What you should do ▸
In the records, each line holding "below" must be reported.

[Pixel coordinate grounding data]
== Segment start ==
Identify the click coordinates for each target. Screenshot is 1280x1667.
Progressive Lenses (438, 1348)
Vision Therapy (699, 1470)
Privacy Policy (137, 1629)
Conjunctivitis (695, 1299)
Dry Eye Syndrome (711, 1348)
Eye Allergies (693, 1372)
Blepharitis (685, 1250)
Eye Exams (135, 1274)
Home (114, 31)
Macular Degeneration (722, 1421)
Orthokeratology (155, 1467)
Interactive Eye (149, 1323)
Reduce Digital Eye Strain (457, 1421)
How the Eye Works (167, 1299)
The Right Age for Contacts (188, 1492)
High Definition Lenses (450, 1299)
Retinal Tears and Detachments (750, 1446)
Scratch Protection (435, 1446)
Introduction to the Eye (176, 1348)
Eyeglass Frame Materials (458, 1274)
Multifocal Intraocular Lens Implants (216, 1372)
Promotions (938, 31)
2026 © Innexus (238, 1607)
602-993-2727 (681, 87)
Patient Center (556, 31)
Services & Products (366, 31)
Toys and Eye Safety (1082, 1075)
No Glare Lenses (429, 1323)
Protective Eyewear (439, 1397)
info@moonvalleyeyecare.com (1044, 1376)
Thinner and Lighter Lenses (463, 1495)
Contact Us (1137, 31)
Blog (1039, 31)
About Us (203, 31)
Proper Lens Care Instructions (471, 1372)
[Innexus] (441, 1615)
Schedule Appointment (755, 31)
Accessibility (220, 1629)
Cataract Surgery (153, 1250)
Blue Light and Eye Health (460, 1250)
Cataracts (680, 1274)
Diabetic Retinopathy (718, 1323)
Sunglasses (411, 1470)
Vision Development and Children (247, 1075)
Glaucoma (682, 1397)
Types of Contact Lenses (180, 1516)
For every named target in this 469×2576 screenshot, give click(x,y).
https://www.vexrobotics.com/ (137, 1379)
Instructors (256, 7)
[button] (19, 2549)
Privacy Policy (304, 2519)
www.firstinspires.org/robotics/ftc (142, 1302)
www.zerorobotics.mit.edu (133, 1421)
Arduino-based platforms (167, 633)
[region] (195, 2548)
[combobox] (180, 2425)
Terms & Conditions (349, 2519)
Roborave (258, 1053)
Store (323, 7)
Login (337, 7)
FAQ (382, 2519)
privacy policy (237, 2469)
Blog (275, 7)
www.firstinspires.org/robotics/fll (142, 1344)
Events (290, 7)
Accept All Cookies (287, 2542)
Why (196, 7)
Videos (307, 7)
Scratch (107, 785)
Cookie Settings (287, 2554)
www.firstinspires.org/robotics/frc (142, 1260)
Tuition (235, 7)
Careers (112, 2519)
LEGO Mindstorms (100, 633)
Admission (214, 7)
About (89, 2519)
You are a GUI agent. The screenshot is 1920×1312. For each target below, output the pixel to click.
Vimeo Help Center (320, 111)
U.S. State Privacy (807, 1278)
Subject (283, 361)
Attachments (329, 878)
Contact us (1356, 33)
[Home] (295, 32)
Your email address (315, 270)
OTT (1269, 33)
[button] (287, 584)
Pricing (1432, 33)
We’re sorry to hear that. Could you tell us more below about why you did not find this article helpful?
== Segment end ==
Problem solution ▸
You are a GUI agent. The screenshot is 1920×1312. For each target below, output the pixel to click.
We’re sorry to hear that. Could you tell us more below about why you did not find this article helpful?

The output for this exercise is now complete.